REQUIRED ACTION
Scan the data for lines with "your" and report the count by itself.

MATERIAL SHOWN
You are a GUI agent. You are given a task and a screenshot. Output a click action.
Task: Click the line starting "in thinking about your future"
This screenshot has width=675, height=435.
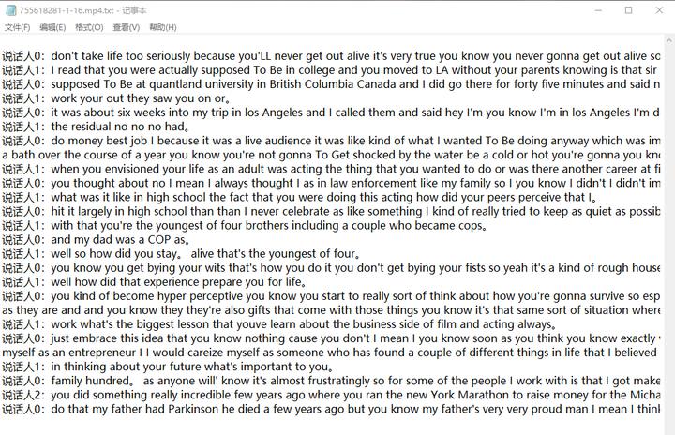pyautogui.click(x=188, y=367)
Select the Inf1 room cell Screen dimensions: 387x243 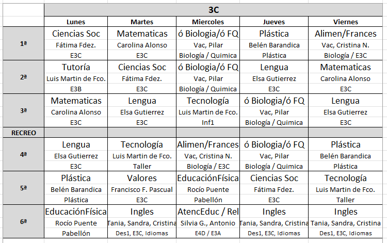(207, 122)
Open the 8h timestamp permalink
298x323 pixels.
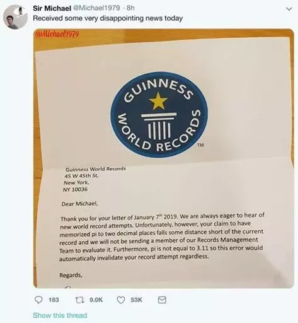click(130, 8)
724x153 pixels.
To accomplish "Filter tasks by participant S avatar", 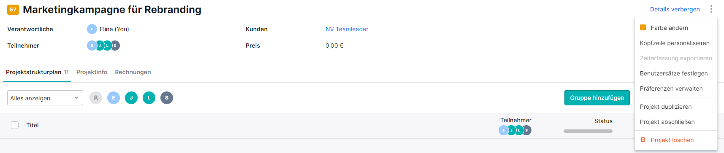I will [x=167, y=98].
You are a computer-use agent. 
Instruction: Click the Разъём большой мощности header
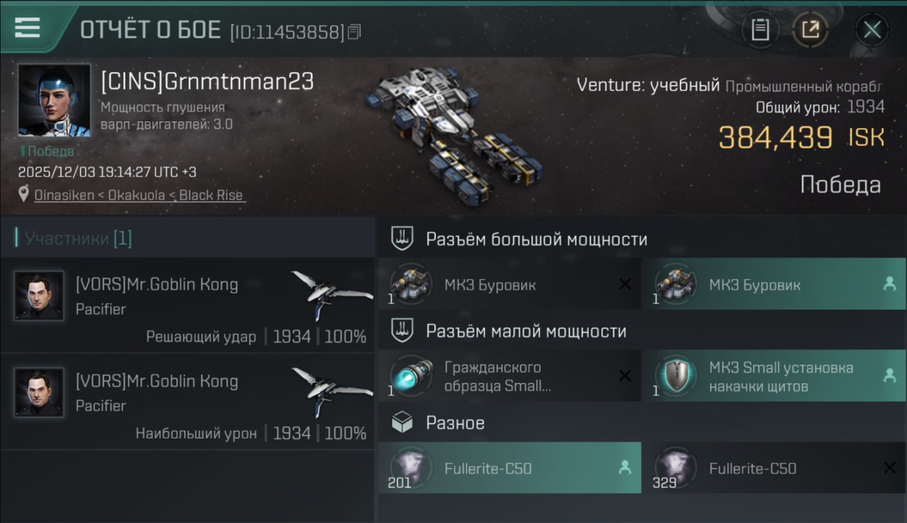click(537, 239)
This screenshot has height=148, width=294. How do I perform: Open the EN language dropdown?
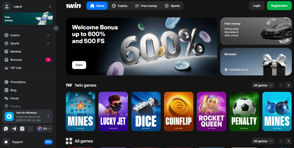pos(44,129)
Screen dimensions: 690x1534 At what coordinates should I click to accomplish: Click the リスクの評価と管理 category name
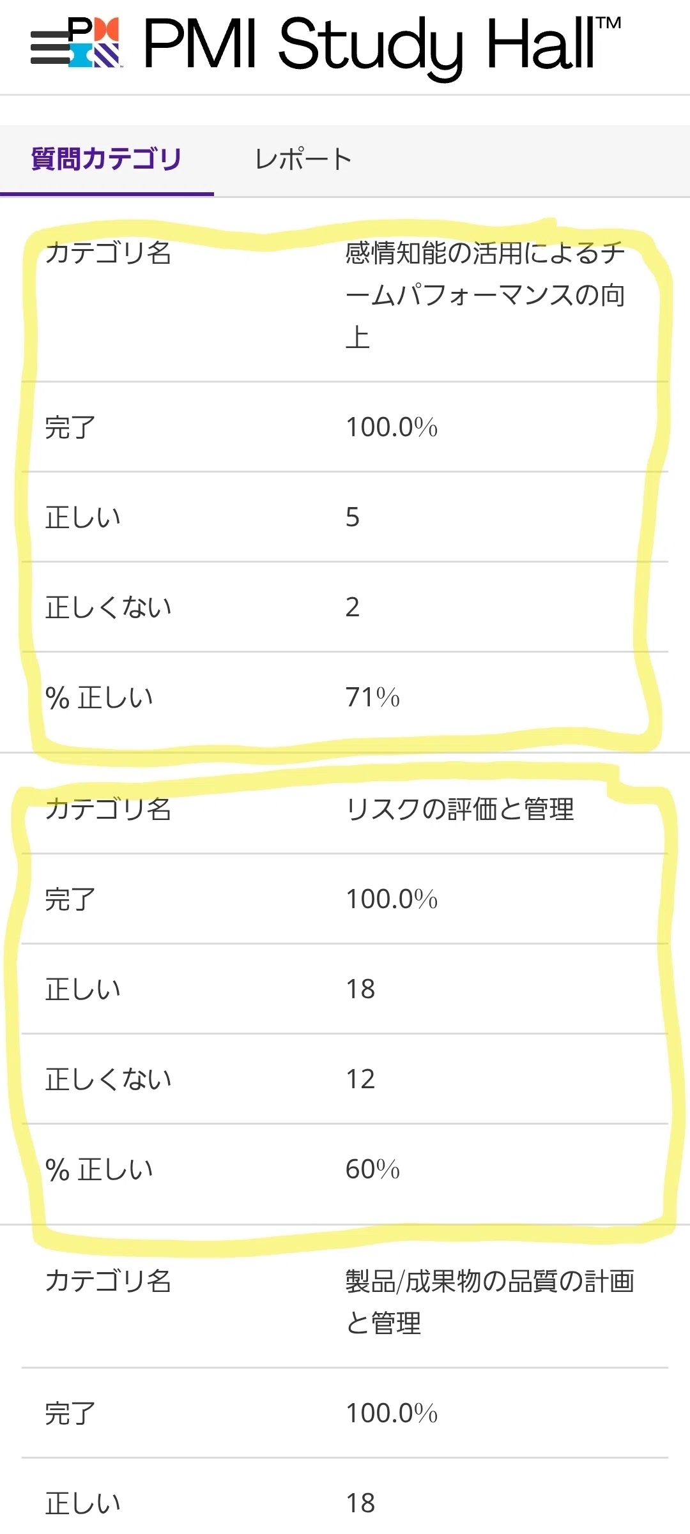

* * *

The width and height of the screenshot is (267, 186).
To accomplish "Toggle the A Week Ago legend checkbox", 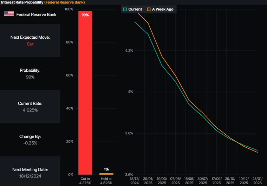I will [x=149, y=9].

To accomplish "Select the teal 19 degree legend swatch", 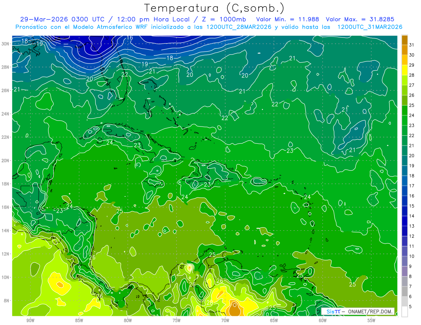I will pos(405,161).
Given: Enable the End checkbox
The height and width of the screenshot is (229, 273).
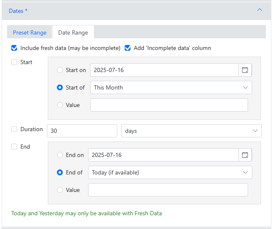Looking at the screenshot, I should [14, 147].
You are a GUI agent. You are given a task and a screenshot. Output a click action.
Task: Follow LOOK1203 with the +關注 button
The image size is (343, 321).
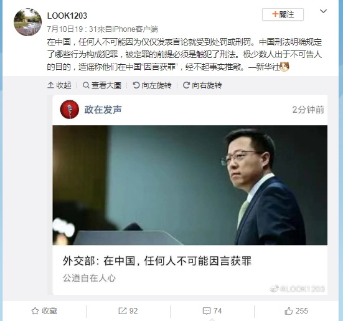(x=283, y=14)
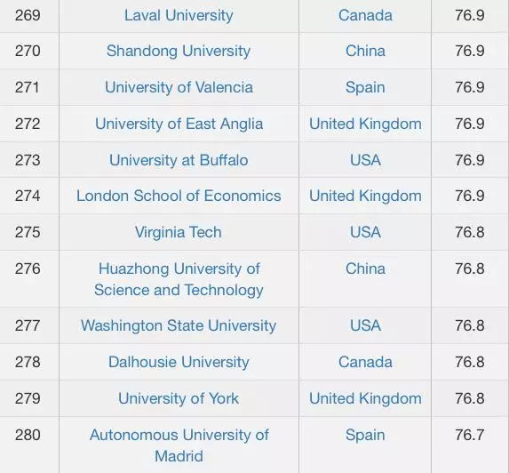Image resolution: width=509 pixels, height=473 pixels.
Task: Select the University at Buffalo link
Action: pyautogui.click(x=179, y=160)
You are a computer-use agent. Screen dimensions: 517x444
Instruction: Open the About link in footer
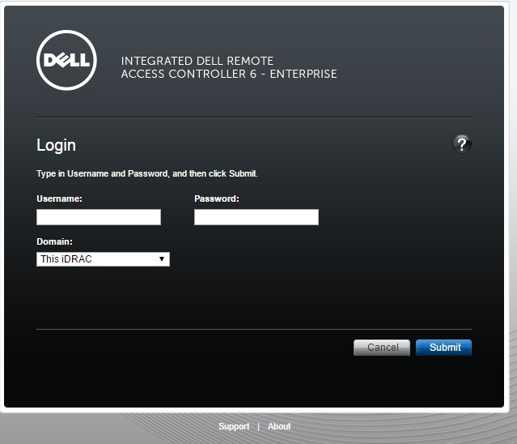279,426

* * *

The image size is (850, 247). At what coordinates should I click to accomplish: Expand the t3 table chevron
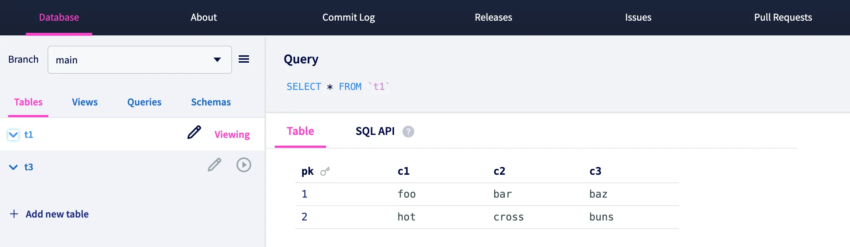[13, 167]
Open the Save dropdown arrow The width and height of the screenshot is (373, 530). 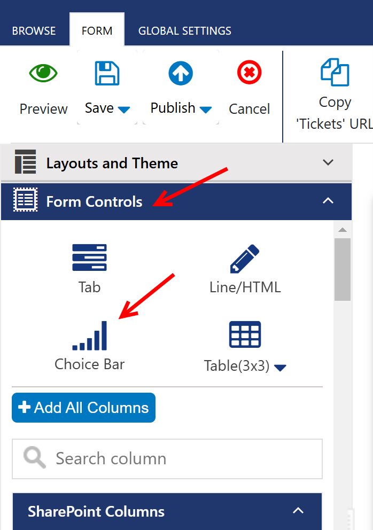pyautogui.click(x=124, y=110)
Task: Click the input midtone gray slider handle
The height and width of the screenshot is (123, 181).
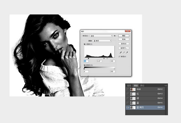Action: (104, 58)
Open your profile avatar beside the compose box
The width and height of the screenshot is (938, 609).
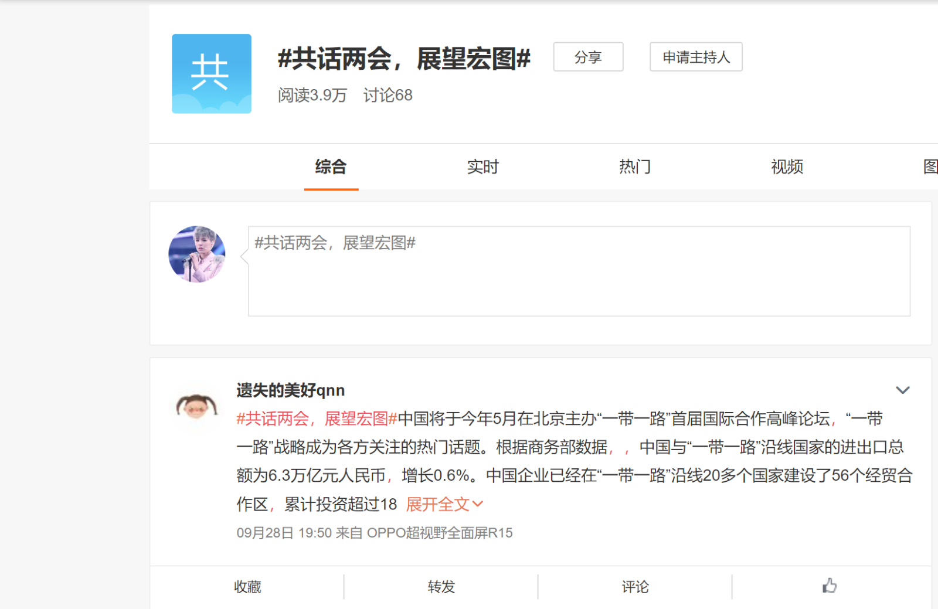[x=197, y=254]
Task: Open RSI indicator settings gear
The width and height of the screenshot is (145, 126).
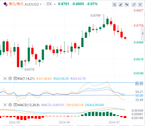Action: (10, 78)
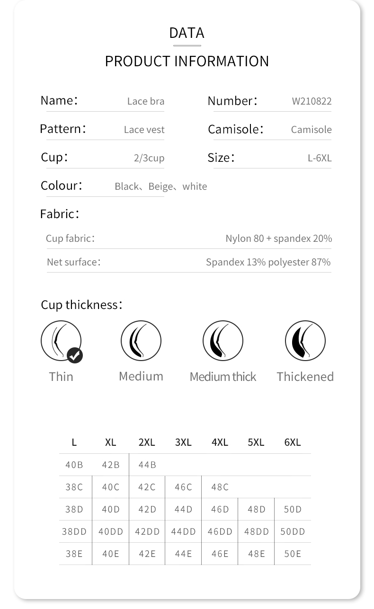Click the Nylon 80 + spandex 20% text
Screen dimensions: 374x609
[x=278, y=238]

SOLUTION TO THIS TASK
2